**TEXT BLOCK:**

+++++

First, an announcement. I've accepted a position at NYU as a Visiting Scholar. It's a great school, great people, a perfect fit. Jay Rosen, who I will be working for, wrote a post on our Rebooting The News website that explains the position, and provides context.
From my point of view, this is why I'm doing it.
1. It pulls me back into academia. A good university provides a cauldron where some pretty great stuff can happen quickly. When I was at Berkman, were able to bootstrap podcasting, unconferences, and take blogging out of the tech world and onto campuses and into politics, all in a two-year fellowship. But more important is the opportunity to reconnect with young minds. Harvard in 2003 was a hotbed of interesting thought. Remember it was in that period that Facebook was born, right there in Cambridge. I have a very strong feeling that NYU in 2010, esp in journalism, is attracting the same kind of excitement. The only way to find out is to be there.
2. NYU and Manhattan are going to be very interesting places in the coming months and years, in exactly the areas I'm interested in. There are projects getting underway that I can't talk about yet, but when you hear about them you'll probably understand why I had to go. ">
3. I have the same feeling about journalism today that I had about computer science in the 1970s. Sure, we had textbooks and teachers, and projects and grades, but there was also an opportunity to invent it as we were going along. Computer science felt like the greatest place to be because there were no older people entrenched with gates erected to keep out bright ambitious young people. That's one reason I gravitated there. I felt equally excited about media, as a grad student, but I didn't go in that direction because intuitively I felt that I'd spend my career climbing a ladder, and as I approached the top, the ladder would be disintegrating. A better way to matter in media, I felt, was through computer science. That intuition proved correct. Today, 2010, is Year Zero for journalism the way 1970 was the dawn of modern computer science.

+++++

**AIM:**
Using the post about the NYU position, answer:
(a) What position did the writer accept at NYU?
(b) In what year was Harvard called a hotbed of interesting thought?
(c) Which year does the post call Year Zero for journalism?
The lines after this post have no connection to it.

**DATA ENTRIES:**
+++++

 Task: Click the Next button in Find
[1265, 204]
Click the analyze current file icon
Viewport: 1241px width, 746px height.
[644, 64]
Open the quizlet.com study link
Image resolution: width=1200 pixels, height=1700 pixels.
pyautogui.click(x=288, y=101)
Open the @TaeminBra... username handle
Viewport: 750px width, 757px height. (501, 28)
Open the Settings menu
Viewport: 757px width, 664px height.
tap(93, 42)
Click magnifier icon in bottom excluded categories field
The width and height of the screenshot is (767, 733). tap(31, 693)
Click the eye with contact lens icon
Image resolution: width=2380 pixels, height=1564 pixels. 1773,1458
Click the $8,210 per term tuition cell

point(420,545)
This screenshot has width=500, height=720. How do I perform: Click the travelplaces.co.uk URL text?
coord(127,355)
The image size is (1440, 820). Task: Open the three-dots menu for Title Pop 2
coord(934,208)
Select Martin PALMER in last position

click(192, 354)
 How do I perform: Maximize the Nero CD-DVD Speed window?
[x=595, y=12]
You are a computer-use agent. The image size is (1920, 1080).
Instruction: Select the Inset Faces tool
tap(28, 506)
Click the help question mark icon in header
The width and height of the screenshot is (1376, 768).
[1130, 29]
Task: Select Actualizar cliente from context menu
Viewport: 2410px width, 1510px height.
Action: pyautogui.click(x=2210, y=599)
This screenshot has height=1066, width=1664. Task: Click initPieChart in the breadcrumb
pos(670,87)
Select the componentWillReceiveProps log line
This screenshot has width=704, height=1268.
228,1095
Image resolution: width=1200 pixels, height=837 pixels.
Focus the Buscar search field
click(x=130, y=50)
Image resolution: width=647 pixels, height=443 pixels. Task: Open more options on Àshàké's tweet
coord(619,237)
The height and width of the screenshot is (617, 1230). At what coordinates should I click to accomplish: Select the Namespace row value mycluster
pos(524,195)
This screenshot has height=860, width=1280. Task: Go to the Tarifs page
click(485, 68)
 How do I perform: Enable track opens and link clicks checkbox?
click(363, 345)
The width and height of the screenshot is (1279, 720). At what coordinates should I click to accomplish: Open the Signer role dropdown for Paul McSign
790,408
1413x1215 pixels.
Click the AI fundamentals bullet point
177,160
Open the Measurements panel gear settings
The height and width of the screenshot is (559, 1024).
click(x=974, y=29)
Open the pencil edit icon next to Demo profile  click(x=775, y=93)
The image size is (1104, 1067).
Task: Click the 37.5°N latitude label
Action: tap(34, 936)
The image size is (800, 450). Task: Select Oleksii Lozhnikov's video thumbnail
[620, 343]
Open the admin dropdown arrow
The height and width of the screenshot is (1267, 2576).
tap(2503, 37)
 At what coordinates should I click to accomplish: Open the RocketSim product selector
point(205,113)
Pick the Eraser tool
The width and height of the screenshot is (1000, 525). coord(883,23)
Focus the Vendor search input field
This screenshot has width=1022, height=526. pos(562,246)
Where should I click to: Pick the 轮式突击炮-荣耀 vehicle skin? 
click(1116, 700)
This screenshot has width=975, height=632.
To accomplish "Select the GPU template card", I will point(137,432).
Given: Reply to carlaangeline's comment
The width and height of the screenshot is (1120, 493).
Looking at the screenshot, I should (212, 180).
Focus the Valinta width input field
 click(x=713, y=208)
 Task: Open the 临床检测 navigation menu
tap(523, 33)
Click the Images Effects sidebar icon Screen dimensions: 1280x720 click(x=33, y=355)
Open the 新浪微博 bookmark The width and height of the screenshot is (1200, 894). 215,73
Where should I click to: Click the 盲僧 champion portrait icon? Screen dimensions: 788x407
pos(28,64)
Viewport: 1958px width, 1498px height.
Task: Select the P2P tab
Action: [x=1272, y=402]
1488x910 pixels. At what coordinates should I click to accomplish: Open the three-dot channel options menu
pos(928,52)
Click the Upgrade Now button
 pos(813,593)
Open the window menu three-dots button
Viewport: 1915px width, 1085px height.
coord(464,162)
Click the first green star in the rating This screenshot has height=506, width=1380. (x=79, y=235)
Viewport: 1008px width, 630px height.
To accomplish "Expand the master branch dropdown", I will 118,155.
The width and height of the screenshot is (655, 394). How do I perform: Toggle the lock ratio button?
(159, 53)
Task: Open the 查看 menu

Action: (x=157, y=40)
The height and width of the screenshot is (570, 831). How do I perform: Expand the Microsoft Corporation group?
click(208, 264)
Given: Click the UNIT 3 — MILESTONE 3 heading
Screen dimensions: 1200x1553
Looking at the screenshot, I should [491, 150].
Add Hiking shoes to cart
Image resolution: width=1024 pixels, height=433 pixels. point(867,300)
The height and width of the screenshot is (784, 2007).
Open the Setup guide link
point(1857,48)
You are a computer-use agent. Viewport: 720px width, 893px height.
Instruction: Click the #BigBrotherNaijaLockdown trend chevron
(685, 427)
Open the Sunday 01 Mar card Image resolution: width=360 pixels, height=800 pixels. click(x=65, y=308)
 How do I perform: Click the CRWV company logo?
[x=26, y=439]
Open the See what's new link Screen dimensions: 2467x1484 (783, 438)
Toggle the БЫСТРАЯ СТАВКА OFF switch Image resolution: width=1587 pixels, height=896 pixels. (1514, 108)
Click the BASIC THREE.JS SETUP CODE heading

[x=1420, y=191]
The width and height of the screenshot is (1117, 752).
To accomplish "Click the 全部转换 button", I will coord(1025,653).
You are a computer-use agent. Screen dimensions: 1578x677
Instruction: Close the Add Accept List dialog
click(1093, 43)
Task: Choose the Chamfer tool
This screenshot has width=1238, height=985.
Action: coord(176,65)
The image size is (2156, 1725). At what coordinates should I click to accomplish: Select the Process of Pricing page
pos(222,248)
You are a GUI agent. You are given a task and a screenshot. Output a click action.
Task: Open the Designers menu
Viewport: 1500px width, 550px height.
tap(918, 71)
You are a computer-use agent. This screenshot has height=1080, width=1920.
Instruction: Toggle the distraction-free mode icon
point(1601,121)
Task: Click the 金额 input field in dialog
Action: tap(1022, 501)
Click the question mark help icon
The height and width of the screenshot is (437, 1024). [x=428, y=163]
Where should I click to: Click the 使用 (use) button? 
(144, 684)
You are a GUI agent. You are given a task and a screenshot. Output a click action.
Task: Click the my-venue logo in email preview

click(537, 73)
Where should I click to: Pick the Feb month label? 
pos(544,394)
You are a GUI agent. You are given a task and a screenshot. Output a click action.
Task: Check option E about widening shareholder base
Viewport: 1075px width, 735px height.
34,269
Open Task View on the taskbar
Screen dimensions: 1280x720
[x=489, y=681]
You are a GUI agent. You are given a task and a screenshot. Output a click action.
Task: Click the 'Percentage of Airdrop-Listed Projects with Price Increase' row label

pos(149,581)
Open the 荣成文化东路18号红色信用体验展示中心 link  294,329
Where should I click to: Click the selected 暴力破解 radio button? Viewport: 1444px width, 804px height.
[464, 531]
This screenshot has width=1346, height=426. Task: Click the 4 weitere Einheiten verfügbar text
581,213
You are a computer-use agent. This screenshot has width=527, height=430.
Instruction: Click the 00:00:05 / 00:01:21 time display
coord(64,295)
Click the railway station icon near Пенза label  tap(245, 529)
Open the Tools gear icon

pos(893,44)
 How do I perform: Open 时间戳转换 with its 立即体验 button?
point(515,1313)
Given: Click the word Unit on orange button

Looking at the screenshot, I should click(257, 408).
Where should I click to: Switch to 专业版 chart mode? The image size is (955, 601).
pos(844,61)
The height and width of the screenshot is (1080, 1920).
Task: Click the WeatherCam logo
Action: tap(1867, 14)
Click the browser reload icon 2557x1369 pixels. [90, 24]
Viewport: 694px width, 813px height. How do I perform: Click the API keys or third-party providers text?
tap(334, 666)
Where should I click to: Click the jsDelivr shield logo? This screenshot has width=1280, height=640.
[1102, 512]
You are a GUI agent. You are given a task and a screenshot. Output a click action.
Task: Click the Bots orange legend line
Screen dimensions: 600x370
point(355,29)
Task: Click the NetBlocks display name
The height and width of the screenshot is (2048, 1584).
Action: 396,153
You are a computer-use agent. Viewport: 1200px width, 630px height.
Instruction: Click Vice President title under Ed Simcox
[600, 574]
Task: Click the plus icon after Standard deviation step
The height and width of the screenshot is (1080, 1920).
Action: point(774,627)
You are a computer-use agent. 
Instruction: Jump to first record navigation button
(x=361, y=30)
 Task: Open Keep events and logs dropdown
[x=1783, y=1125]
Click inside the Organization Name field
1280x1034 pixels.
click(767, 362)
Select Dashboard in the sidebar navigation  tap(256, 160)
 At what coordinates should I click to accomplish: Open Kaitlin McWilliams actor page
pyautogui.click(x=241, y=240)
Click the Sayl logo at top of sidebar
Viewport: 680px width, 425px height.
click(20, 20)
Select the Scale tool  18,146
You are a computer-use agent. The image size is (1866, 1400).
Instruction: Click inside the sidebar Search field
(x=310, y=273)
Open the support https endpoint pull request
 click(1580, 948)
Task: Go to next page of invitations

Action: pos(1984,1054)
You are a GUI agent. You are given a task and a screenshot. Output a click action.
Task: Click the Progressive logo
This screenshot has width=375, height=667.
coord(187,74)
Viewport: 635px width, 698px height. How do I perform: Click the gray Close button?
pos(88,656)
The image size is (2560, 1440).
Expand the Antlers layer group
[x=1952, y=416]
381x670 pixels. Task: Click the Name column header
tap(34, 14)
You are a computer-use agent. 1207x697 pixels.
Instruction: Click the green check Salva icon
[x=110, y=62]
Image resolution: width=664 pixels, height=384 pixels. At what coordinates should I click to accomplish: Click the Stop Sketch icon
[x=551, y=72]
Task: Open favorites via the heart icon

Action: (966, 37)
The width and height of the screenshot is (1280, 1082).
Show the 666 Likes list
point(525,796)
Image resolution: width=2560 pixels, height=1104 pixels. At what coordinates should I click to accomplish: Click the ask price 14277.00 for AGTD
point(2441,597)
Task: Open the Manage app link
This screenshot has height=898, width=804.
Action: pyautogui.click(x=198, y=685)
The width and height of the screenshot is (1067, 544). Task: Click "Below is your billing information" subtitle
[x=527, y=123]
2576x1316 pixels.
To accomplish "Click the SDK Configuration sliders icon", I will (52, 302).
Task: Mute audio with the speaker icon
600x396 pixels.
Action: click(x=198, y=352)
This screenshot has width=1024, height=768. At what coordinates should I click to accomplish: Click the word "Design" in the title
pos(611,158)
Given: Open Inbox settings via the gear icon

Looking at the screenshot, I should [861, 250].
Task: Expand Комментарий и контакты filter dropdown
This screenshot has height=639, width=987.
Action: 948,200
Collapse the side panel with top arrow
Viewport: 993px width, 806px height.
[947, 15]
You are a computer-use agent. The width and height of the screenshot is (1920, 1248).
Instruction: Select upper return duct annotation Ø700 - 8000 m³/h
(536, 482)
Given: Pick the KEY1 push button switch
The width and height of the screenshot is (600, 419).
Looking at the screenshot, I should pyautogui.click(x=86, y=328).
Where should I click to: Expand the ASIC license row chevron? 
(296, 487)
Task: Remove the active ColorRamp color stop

+++++

**FINAL RESULT:**
(a) Visiting Scholar
(b) 2003
(c) 2010